- Directed by: John Edginton
- Produced by: Andrew Winter
- Starring: Phil Collins * Peter Gabriel * Tony Banks * Mike Rutherford * Steve Hackett
- Distributed by: BBC
- Release date: 17 November 2014;
- Running time: 90 minutes (TV)

= Genesis: Together and Apart =

Genesis: Together and Apart is a 2014 British documentary about the English rock band Genesis and its members' solo projects. Made by the BBC, it was first broadcast on BBC Two in the UK on 4 October 2014. It features contributions from drummer and singer Phil Collins, keyboardist Tony Banks, and guitarist and bassist Mike Rutherford, as well as former singer Peter Gabriel and guitarist Steve Hackett, who left the band in the 1970s.

The documentary was released on DVD and Blu-ray in November 2014 as Genesis: Sum of the Parts. The companion box set R-Kive also features tracks from the band member's solo albums.

==Production==
According to Tony Banks, the first cut of the documentary was "terrible" and a new director was quickly hired to recut it, which improved it, but he said that "things were in there that shouldn't have been" and "overall the thing didn't do its job", adding that there had been better documentaries made on the band previously.

### EXERCISES
1 – Copy from the article on Genesis: Together and Apart everything from "The documentary was released" down to "member's solo albums.".
2 – Render this sentence from the article on Genesis: Together and Apart into French: "The documentary was released on DVD and Blu-ray in November 2014 as Genesis: Sum of the Parts."

### Items from a dataset
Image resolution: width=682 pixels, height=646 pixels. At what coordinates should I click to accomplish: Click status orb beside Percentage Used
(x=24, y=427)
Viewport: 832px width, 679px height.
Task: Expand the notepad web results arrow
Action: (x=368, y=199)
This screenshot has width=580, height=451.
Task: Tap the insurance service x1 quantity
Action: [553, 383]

### ANSWERS GIVEN
1 –
The documentary was released on DVD and Blu-ray in November 2014 as Genesis: Sum of the Parts. The companion box set R-Kive also features tracks from the band member's solo albums.

2 – Le documentaire est sorti en DVD et en Blu-ray en novembre 2014 sous le titre Genesis: Sum of the Parts.